== Segment start ==

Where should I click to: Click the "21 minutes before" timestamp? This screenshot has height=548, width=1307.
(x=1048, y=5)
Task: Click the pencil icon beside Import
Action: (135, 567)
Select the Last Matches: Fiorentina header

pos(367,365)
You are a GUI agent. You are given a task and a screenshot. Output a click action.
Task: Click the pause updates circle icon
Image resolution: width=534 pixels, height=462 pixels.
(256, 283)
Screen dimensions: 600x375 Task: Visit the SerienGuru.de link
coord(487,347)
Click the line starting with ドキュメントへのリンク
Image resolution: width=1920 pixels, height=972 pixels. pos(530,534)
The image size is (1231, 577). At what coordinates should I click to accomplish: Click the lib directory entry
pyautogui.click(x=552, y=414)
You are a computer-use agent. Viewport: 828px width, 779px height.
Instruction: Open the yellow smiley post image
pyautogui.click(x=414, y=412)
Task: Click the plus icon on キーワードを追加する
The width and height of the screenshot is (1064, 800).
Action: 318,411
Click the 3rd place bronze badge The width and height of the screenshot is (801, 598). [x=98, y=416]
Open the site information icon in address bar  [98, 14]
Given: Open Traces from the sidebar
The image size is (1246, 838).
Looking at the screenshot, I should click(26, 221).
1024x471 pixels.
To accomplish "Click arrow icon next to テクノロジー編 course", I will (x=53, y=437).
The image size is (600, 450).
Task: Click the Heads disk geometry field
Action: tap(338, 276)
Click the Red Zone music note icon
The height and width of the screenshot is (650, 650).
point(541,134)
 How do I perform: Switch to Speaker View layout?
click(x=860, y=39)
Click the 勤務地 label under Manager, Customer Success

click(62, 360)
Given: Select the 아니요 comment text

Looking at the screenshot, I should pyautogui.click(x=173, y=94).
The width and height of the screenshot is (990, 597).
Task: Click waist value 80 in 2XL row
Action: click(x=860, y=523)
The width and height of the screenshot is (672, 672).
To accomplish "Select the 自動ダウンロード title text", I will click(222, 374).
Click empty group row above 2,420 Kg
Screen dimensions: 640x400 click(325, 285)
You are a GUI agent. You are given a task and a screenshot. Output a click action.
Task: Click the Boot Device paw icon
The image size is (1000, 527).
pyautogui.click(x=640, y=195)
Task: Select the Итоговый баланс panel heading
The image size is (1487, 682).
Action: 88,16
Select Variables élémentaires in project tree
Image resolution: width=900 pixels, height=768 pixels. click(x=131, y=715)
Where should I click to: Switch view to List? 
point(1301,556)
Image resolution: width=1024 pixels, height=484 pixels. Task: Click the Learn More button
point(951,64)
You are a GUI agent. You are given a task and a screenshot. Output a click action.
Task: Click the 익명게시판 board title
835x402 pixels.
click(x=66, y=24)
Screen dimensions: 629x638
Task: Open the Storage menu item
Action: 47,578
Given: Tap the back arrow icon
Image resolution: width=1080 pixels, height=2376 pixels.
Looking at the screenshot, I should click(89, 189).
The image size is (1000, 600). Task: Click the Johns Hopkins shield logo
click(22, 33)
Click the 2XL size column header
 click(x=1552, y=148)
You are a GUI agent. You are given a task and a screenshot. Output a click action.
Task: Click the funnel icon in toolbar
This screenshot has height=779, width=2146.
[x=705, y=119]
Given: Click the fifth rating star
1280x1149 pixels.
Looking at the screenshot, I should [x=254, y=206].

== Segment end ==

Copy out each line of the material and keep every word unchanged.

Task response =
Where should I click to: Click the "21 minutes before" timestamp? This screenshot has height=548, width=1307.
(x=1048, y=5)
Task: Click the pencil icon beside Import
Action: (135, 567)
Select the Last Matches: Fiorentina header

pos(367,365)
You are a GUI agent. You are given a task and a screenshot. Output a click action.
Task: Click the pause updates circle icon
Image resolution: width=534 pixels, height=462 pixels.
(256, 283)
Screen dimensions: 600x375 Task: Visit the SerienGuru.de link
coord(487,347)
Click the line starting with ドキュメントへのリンク
Image resolution: width=1920 pixels, height=972 pixels. pos(530,534)
The image size is (1231, 577). At what coordinates should I click to accomplish: Click the lib directory entry
pyautogui.click(x=552, y=414)
You are a computer-use agent. Viewport: 828px width, 779px height.
Instruction: Open the yellow smiley post image
pyautogui.click(x=414, y=412)
Task: Click the plus icon on キーワードを追加する
The width and height of the screenshot is (1064, 800).
Action: 318,411
Click the 3rd place bronze badge The width and height of the screenshot is (801, 598). [x=98, y=416]
Open the site information icon in address bar  [98, 14]
Given: Open Traces from the sidebar
The image size is (1246, 838).
Looking at the screenshot, I should click(26, 221).
1024x471 pixels.
To accomplish "Click arrow icon next to テクノロジー編 course", I will (x=53, y=437).
The image size is (600, 450).
Task: Click the Heads disk geometry field
Action: tap(338, 276)
Click the Red Zone music note icon
The height and width of the screenshot is (650, 650).
point(541,134)
 How do I perform: Switch to Speaker View layout?
click(x=860, y=39)
Click the 勤務地 label under Manager, Customer Success

click(62, 360)
Given: Select the 아니요 comment text

Looking at the screenshot, I should pyautogui.click(x=173, y=94).
The width and height of the screenshot is (990, 597).
Task: Click waist value 80 in 2XL row
Action: click(x=860, y=523)
The width and height of the screenshot is (672, 672).
To accomplish "Select the 自動ダウンロード title text", I will click(222, 374).
Click empty group row above 2,420 Kg
Screen dimensions: 640x400 click(325, 285)
You are a GUI agent. You are given a task and a screenshot. Output a click action.
Task: Click the Boot Device paw icon
The image size is (1000, 527).
pyautogui.click(x=640, y=195)
Task: Select the Итоговый баланс panel heading
The image size is (1487, 682).
Action: 88,16
Select Variables élémentaires in project tree
Image resolution: width=900 pixels, height=768 pixels. click(x=131, y=715)
Where should I click to: Switch view to List? 
point(1301,556)
Image resolution: width=1024 pixels, height=484 pixels. Task: Click the Learn More button
point(951,64)
You are a GUI agent. You are given a task and a screenshot. Output a click action.
Task: Click the 익명게시판 board title
835x402 pixels.
click(x=66, y=24)
Screen dimensions: 629x638
Task: Open the Storage menu item
Action: 47,578
Given: Tap the back arrow icon
Image resolution: width=1080 pixels, height=2376 pixels.
Looking at the screenshot, I should click(89, 189).
The image size is (1000, 600). Task: Click the Johns Hopkins shield logo
click(22, 33)
Click the 2XL size column header
 click(x=1552, y=148)
You are a GUI agent. You are given a task and a screenshot. Output a click action.
Task: Click the funnel icon in toolbar
This screenshot has height=779, width=2146.
[x=705, y=119]
Given: Click the fifth rating star
1280x1149 pixels.
Looking at the screenshot, I should [x=254, y=206].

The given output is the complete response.